É verdade. A Espanha e a Itália estão a ser contagiadas e é esse o objectivo. Neste momento, o objectivo é que todos os países, incluindo a Alemanha, entrem num "caldeirão", e fiquem todos doentes. O sr. Durão Barroso, de Bruxelas, não vai fazer nada para impedir isto. O que vai acontecer é que os cidadãos vão negar a colaboração com este sistema de poder e, no limite, deixar de pagar impostos. É preciso que surja um ou vários mohandas [mais conhecido por Mahatma, que quer dizer "alma grande" em hindi] Gandhi para fazer a resistência sem violência.
A Alemanha tem-se revelado contra a saída de alguns países do Euro. Esta posição explica-se pelo facto de a economia alemã sair beneficiada com a falta de competitividade de alguns países da moeda única?
Isso é o que os media mainstream contam aos cidadãos menos esclarecidos. Quando falamos da Alemanha, temos que distinguir entre a elite do poder (banqueiros e políticos) e a esmagadora maioria dos cidadãos, que são os trabalhadores e os empresários. A elite do poder alemã segue o mesmo caminho da elite do poder dos outros países. Mas não é verdade que a Alemanha beneficie com o euro, e a grande maioria do povo alemão é contra o euro. A Alemanha oferece (através do euro fraco) os excedentes que obtém da sua exportação ao Banco Central Europeu e este financia os défices dos países do Sul. Sem o euro, a Alemanha teria matérias-primas, incluindo o petróleo, e juros mais baratos e seria muito mais rica.
A Alemanha já há mais de 10 anos que exporta, de forma constante, mais de 40 por cento da sua produção. A Alemanha soube tirar partido do crescimento do PIB mundial, através de produtos e serviços competitivos e inovadores.
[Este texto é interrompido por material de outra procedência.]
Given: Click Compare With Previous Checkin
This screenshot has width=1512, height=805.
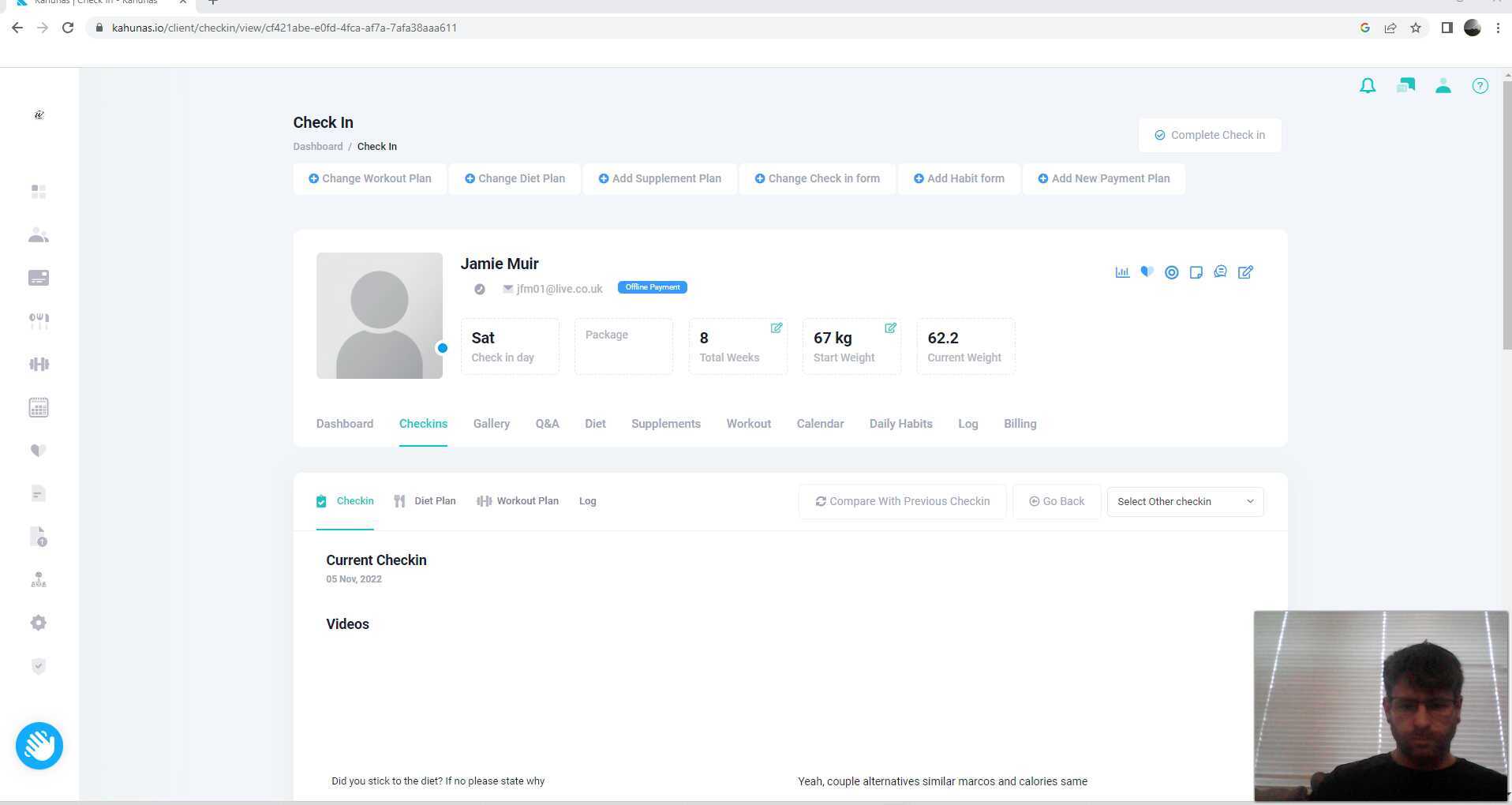Looking at the screenshot, I should 902,502.
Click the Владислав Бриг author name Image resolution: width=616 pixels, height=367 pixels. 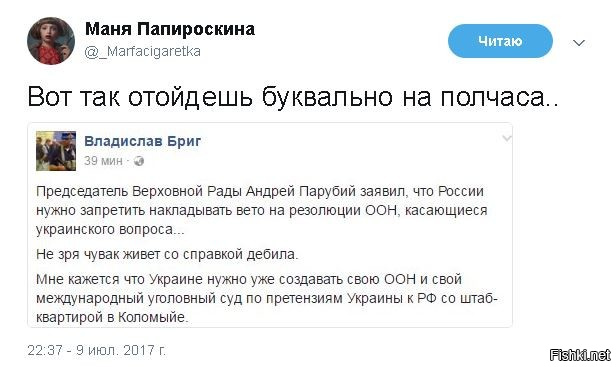(143, 141)
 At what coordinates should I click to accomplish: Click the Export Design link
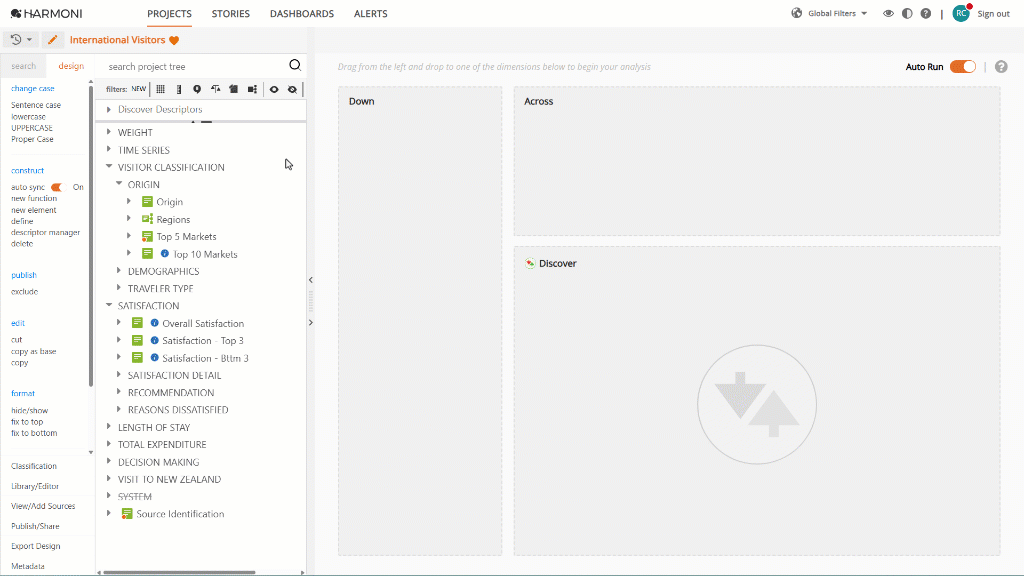pyautogui.click(x=35, y=546)
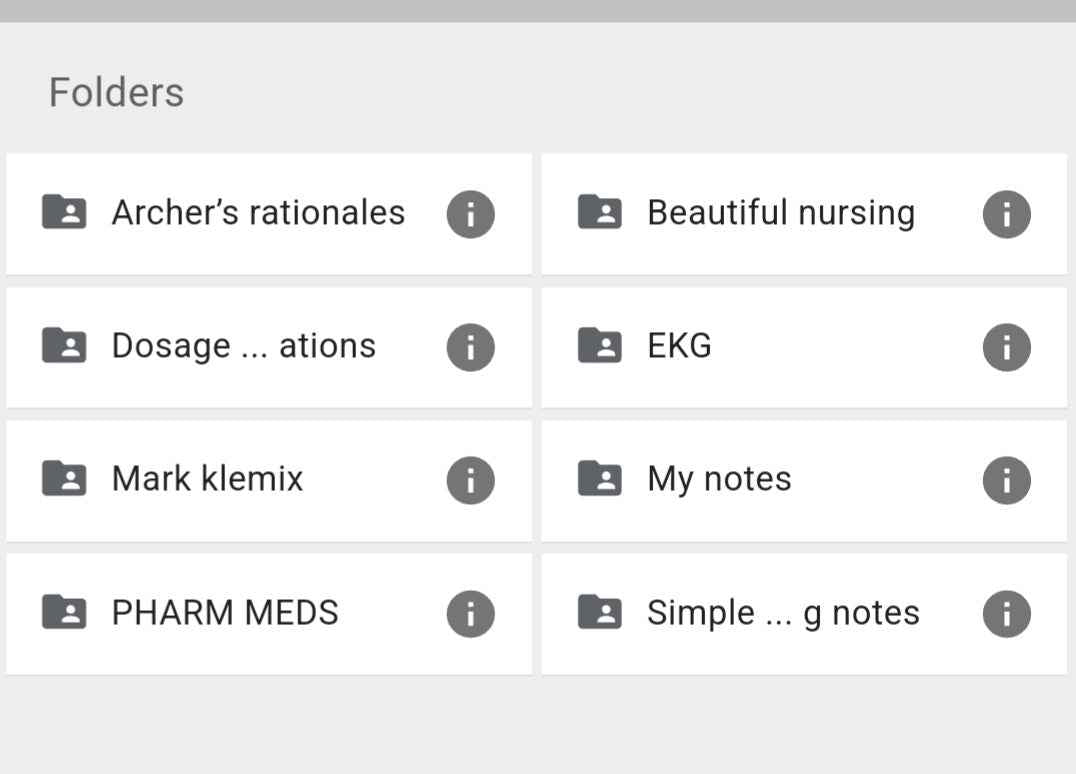
Task: Click shared folder icon for PHARM MEDS
Action: pyautogui.click(x=63, y=611)
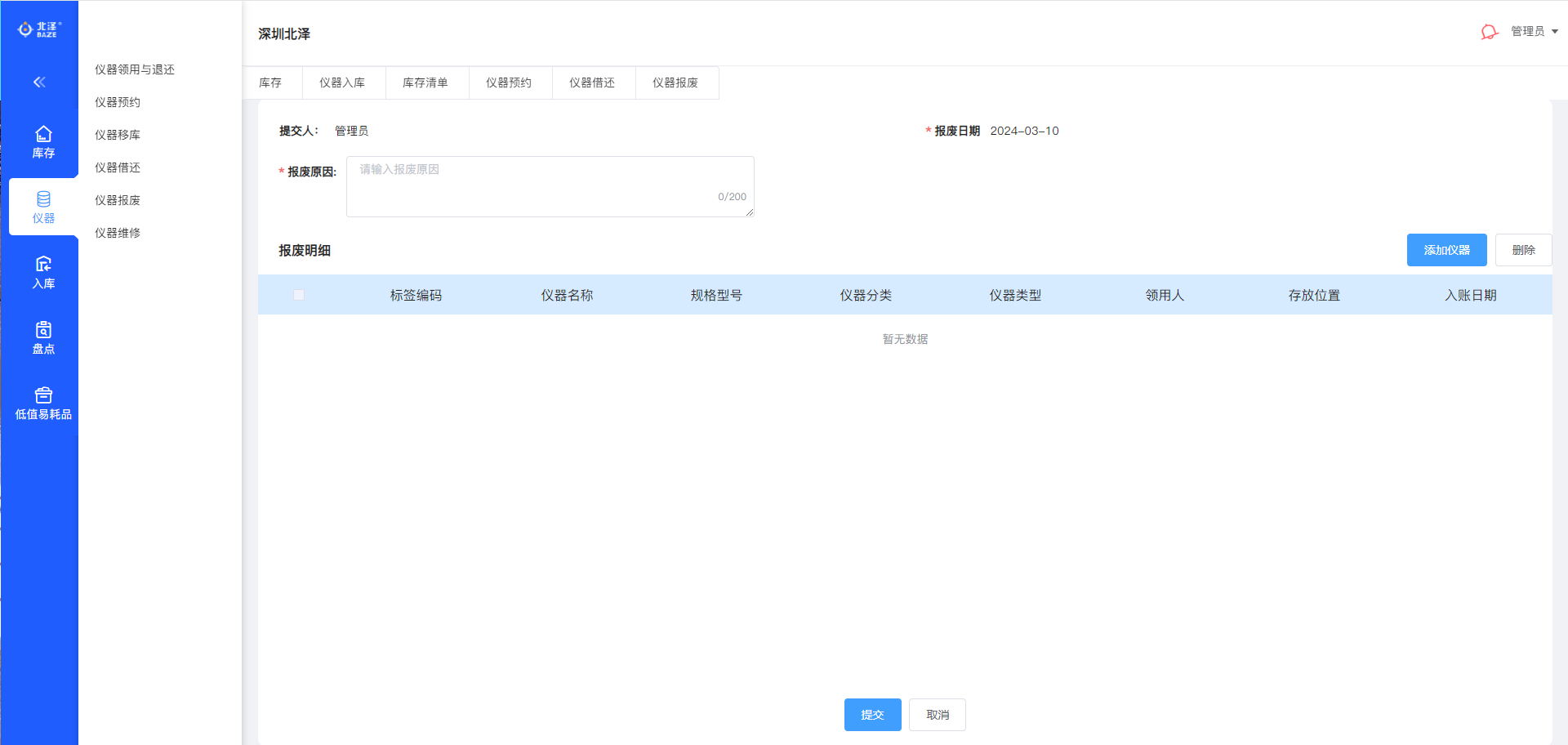The width and height of the screenshot is (1568, 745).
Task: Switch to the 仪器入库 tab
Action: pos(342,83)
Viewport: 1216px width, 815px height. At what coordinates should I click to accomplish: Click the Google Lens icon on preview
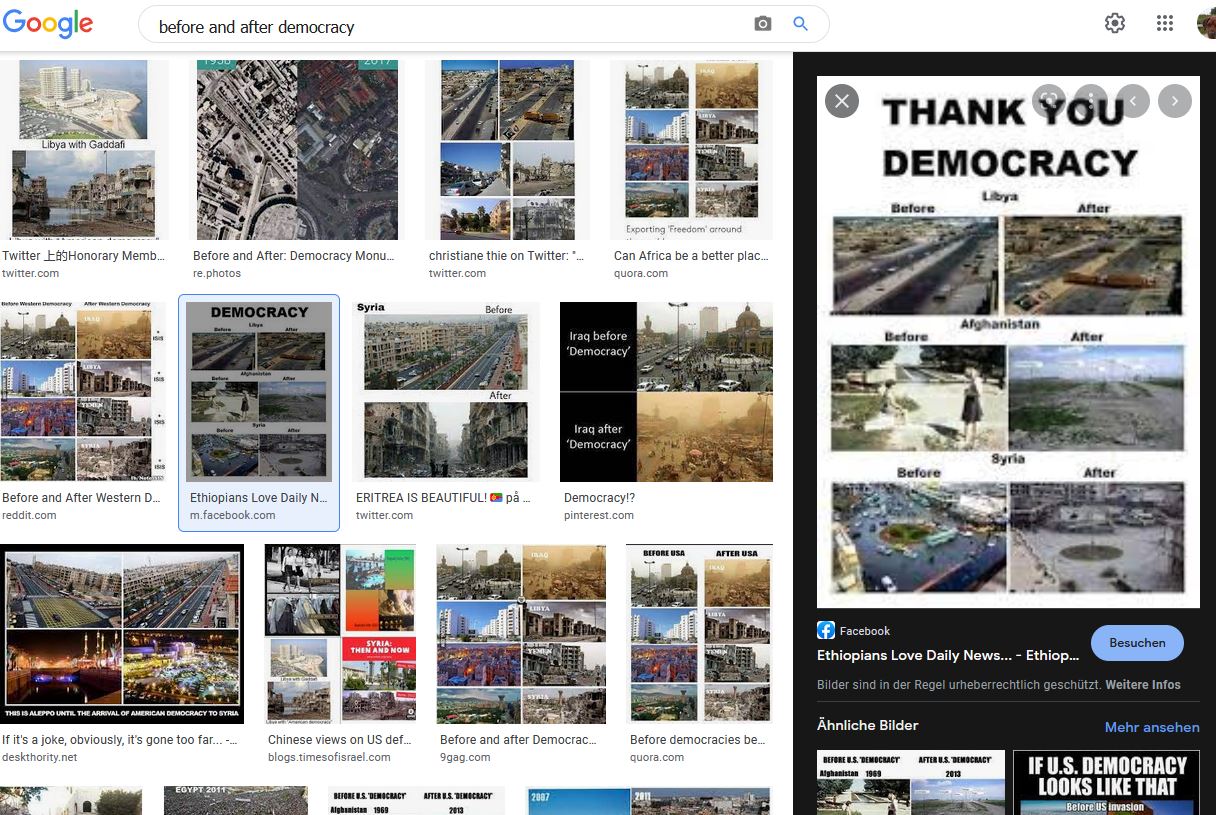coord(1048,100)
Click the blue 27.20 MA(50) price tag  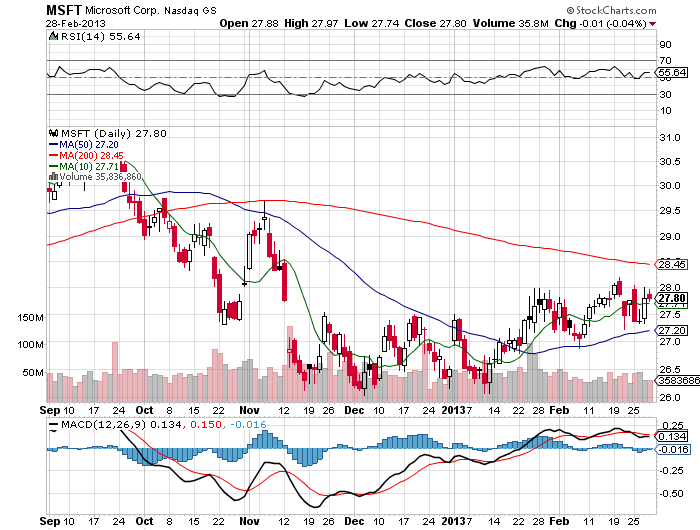click(x=672, y=330)
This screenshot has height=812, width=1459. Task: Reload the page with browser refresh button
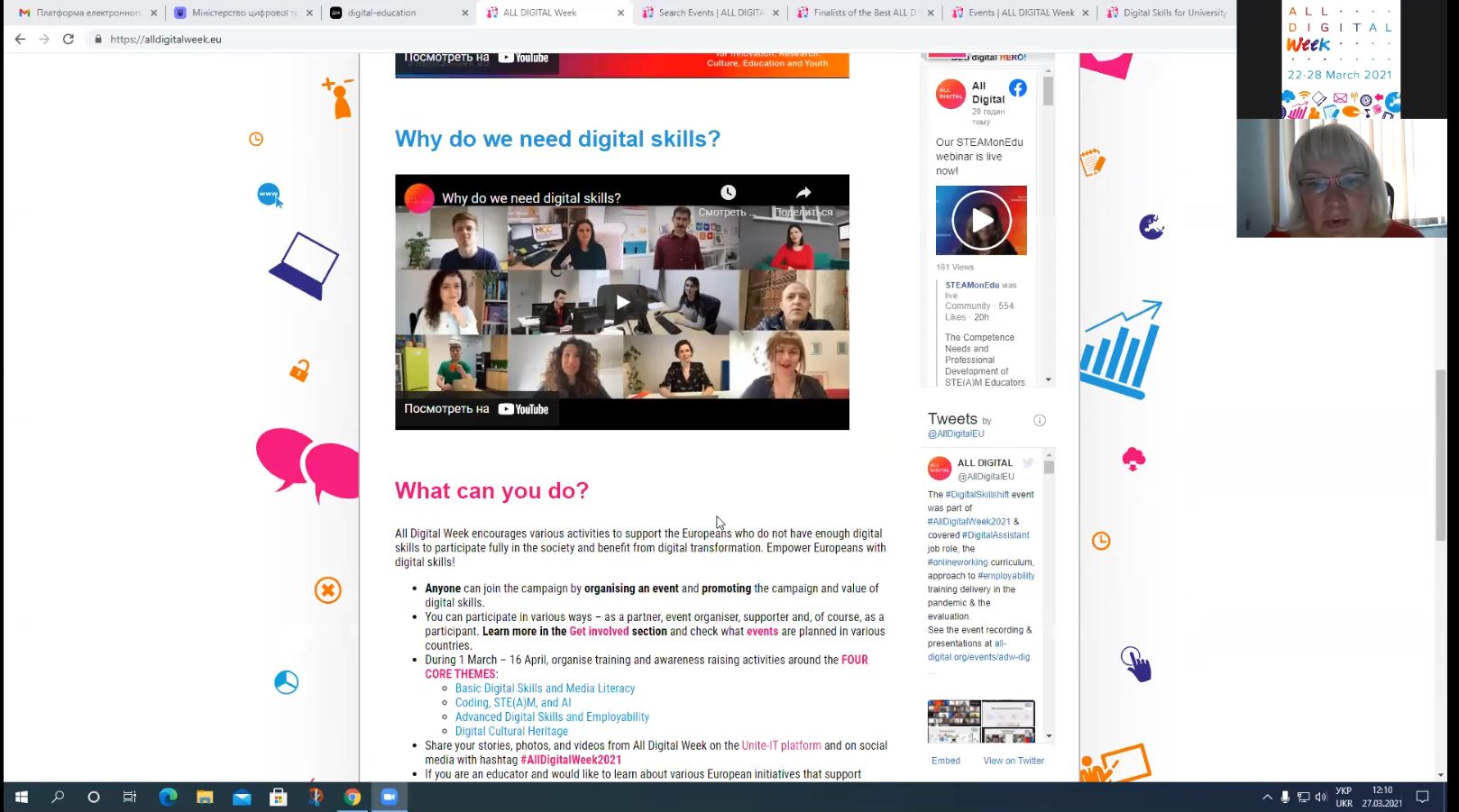69,40
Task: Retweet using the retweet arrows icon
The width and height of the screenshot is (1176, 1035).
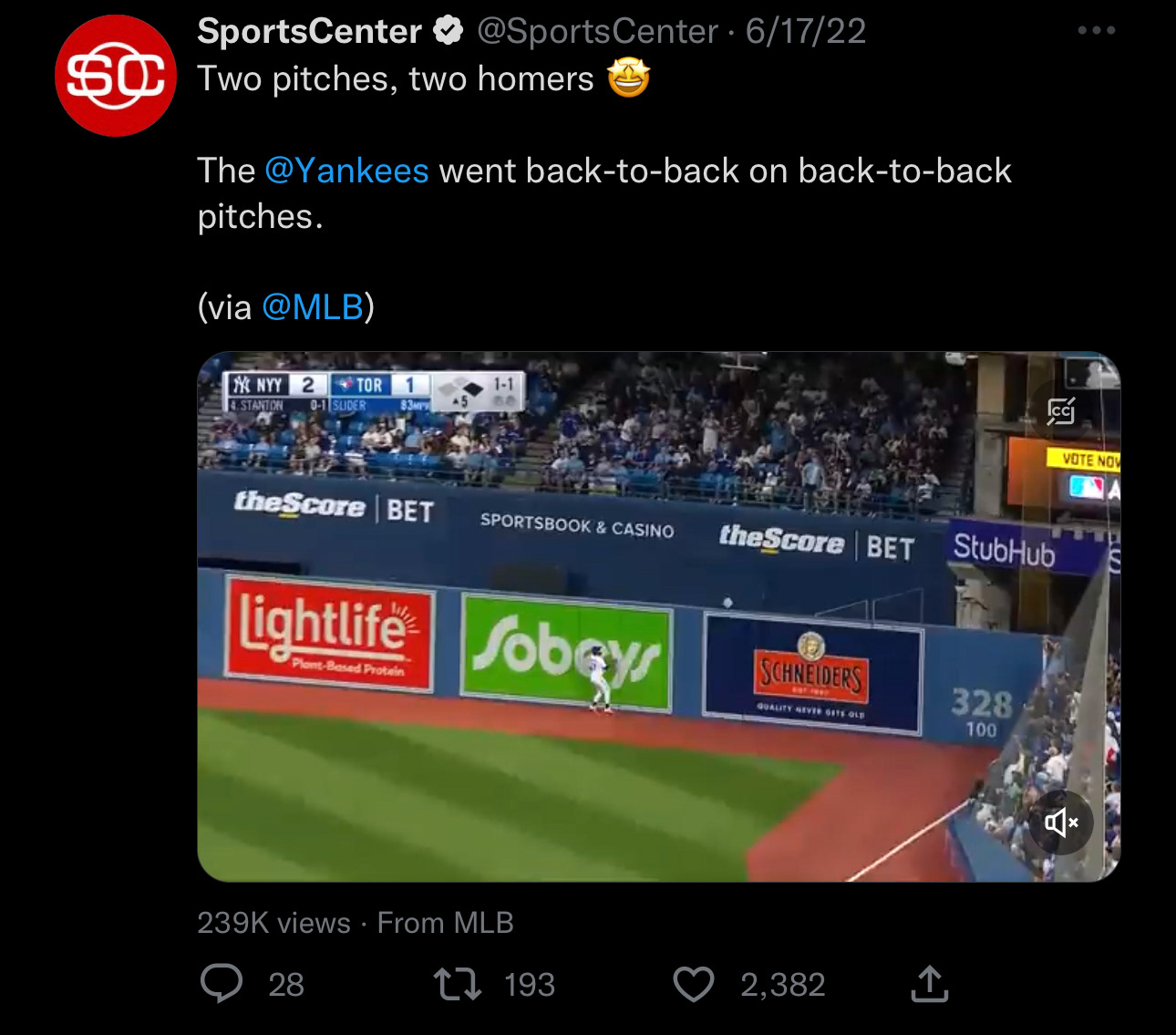Action: pyautogui.click(x=457, y=985)
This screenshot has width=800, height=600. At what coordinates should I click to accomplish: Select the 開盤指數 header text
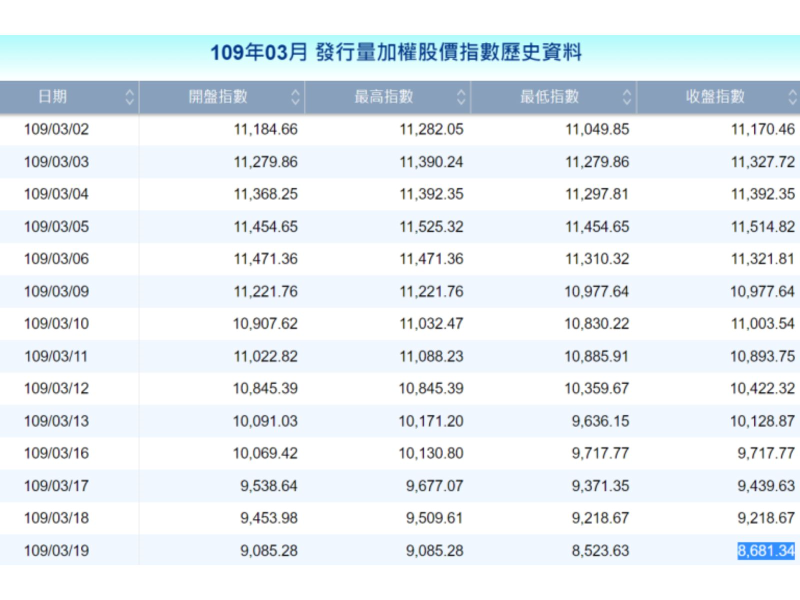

Ao contrário dos países do Sul, onde houve uma bonança económica e os salários subiram cerca de 40 por cento, sem que o PIB tenha crescido da mesma medida. Consequentemente, o PIB tem sido absorvido só para pagamento de salários, em detrimento do investimento e o consequente colapso da competitividade destes países.
Deve a Europa avançar rapidamente para uma união política, de forma a salvar o euro?
Não. Com toda a certeza que não. Para quê salvar um colete de forças? As populações não são loucas, não precisam de um colete de forças. Uma união que não funciona economicamente, nunca pode nem vai funcionar politicamente. Isso é o desastre total. Mas é isso que os tecnocratas do poder de Bruxelas querem.
A economia portuguesa vai enfrentar um longo período recessivo. A intenção do Governo (e imposição de troika) de reduzir a taxa social única é uma medida bem-vinda?
Reduzir a taxa social única é uma medida temporária, que adia e agrava os problemas, pois a intenção por trás desta medida é baixar o custo/hora de trabalho em Portugal, mas, como a economia portuguesa não é competitiva, pelas razões já apontadas, isso é um artifício com uma duração temporária. É evidente que quem estiver a morrer afogado, agarra tudo e todos para conseguir respirar mais um pouco.
Na actual conjuntura, que outras medidas pode o Governo tomar para ajudar as empresas a aguentarem-se e a aumentarem as exportações?
A medida mais importante é negociar a saída do euro. De forma suave.